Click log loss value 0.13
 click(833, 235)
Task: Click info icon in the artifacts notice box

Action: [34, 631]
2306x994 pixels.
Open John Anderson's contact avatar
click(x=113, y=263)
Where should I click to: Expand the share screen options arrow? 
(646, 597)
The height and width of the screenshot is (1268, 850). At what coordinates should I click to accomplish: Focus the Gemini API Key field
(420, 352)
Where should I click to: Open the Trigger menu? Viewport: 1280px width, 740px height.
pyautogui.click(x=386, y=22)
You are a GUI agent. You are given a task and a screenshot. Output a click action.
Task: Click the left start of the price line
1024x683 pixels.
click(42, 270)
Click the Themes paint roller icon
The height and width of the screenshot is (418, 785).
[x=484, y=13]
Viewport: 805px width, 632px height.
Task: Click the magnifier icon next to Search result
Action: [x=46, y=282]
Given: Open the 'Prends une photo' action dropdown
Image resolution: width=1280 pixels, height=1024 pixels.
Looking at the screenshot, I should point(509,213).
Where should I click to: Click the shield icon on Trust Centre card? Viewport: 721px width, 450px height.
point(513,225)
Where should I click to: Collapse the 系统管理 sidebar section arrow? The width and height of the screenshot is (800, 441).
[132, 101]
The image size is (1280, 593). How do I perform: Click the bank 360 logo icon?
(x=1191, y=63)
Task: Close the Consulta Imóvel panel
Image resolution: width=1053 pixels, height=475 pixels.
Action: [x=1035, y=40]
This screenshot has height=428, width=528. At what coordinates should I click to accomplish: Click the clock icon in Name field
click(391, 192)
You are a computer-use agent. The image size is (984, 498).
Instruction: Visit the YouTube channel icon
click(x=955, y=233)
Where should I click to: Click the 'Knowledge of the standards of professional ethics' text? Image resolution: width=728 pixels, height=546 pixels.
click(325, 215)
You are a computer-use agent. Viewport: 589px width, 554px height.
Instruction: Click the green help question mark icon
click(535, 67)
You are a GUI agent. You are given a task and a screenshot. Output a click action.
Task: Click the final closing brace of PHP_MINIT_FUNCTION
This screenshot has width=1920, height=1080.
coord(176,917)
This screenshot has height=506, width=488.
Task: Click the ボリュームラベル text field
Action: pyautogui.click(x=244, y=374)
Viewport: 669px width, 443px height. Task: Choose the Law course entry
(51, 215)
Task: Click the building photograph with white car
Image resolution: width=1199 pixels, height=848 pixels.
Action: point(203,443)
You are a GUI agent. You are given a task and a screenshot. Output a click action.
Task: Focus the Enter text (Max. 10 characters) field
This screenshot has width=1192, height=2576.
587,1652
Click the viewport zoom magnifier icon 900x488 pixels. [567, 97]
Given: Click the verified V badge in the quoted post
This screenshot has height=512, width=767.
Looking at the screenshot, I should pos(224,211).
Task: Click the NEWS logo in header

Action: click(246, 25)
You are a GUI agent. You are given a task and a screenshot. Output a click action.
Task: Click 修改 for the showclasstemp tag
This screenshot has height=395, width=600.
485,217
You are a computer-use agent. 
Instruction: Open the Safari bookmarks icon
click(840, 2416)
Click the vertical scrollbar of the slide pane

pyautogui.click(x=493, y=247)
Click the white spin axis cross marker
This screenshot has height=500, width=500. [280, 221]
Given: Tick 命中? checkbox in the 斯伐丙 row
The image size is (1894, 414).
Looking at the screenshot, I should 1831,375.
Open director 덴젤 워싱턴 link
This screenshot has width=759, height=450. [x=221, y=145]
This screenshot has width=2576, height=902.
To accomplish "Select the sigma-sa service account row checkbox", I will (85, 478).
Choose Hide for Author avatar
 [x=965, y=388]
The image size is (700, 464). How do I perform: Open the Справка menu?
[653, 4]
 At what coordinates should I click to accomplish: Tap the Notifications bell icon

##########

_TASK DETAILS_
What is needed is an exact copy of all the data above.

_WORKED SOLUTION_
Click log loss value 0.13
 click(833, 235)
Task: Click info icon in the artifacts notice box

Action: [34, 631]
2306x994 pixels.
Open John Anderson's contact avatar
click(x=113, y=263)
Where should I click to: Expand the share screen options arrow? 
(646, 597)
The height and width of the screenshot is (1268, 850). At what coordinates should I click to accomplish: Focus the Gemini API Key field
(420, 352)
Where should I click to: Open the Trigger menu? Viewport: 1280px width, 740px height.
pyautogui.click(x=386, y=22)
You are a GUI agent. You are given a task and a screenshot. Output a click action.
Task: Click the left start of the price line
1024x683 pixels.
click(42, 270)
Click the Themes paint roller icon
The height and width of the screenshot is (418, 785).
[x=484, y=13]
Viewport: 805px width, 632px height.
Task: Click the magnifier icon next to Search result
Action: [x=46, y=282]
Given: Open the 'Prends une photo' action dropdown
Image resolution: width=1280 pixels, height=1024 pixels.
Looking at the screenshot, I should point(509,213).
Where should I click to: Click the shield icon on Trust Centre card? Viewport: 721px width, 450px height.
point(513,225)
Where should I click to: Collapse the 系统管理 sidebar section arrow? The width and height of the screenshot is (800, 441).
[132, 101]
The image size is (1280, 593). How do I perform: Click the bank 360 logo icon?
(x=1191, y=63)
Task: Close the Consulta Imóvel panel
Image resolution: width=1053 pixels, height=475 pixels.
Action: [x=1035, y=40]
This screenshot has height=428, width=528. At what coordinates should I click to accomplish: Click the clock icon in Name field
click(391, 192)
You are a computer-use agent. The image size is (984, 498).
Instruction: Visit the YouTube channel icon
click(x=955, y=233)
Where should I click to: Click the 'Knowledge of the standards of professional ethics' text? Image resolution: width=728 pixels, height=546 pixels.
click(325, 215)
You are a computer-use agent. Viewport: 589px width, 554px height.
Instruction: Click the green help question mark icon
click(535, 67)
You are a GUI agent. You are given a task and a screenshot. Output a click action.
Task: Click the final closing brace of PHP_MINIT_FUNCTION
This screenshot has width=1920, height=1080.
coord(176,917)
This screenshot has height=506, width=488.
Task: Click the ボリュームラベル text field
Action: pyautogui.click(x=244, y=374)
Viewport: 669px width, 443px height. Task: Choose the Law course entry
(51, 215)
Task: Click the building photograph with white car
Image resolution: width=1199 pixels, height=848 pixels.
Action: point(203,443)
You are a GUI agent. You are given a task and a screenshot. Output a click action.
Task: Focus the Enter text (Max. 10 characters) field
This screenshot has width=1192, height=2576.
587,1652
Click the viewport zoom magnifier icon 900x488 pixels. [567, 97]
Given: Click the verified V badge in the quoted post
This screenshot has height=512, width=767.
Looking at the screenshot, I should pos(224,211).
Task: Click the NEWS logo in header

Action: click(246, 25)
You are a GUI agent. You are given a task and a screenshot. Output a click action.
Task: Click 修改 for the showclasstemp tag
This screenshot has height=395, width=600.
485,217
You are a computer-use agent. 
Instruction: Open the Safari bookmarks icon
click(840, 2416)
Click the vertical scrollbar of the slide pane

pyautogui.click(x=493, y=247)
Click the white spin axis cross marker
This screenshot has height=500, width=500. [280, 221]
Given: Tick 命中? checkbox in the 斯伐丙 row
The image size is (1894, 414).
Looking at the screenshot, I should 1831,375.
Open director 덴젤 워싱턴 link
This screenshot has width=759, height=450. [x=221, y=145]
This screenshot has width=2576, height=902.
To accomplish "Select the sigma-sa service account row checkbox", I will (85, 478).
Choose Hide for Author avatar
 [x=965, y=388]
The image size is (700, 464). How do I perform: Open the Справка menu?
[653, 4]
 At what coordinates should I click to accomplish: Tap the Notifications bell icon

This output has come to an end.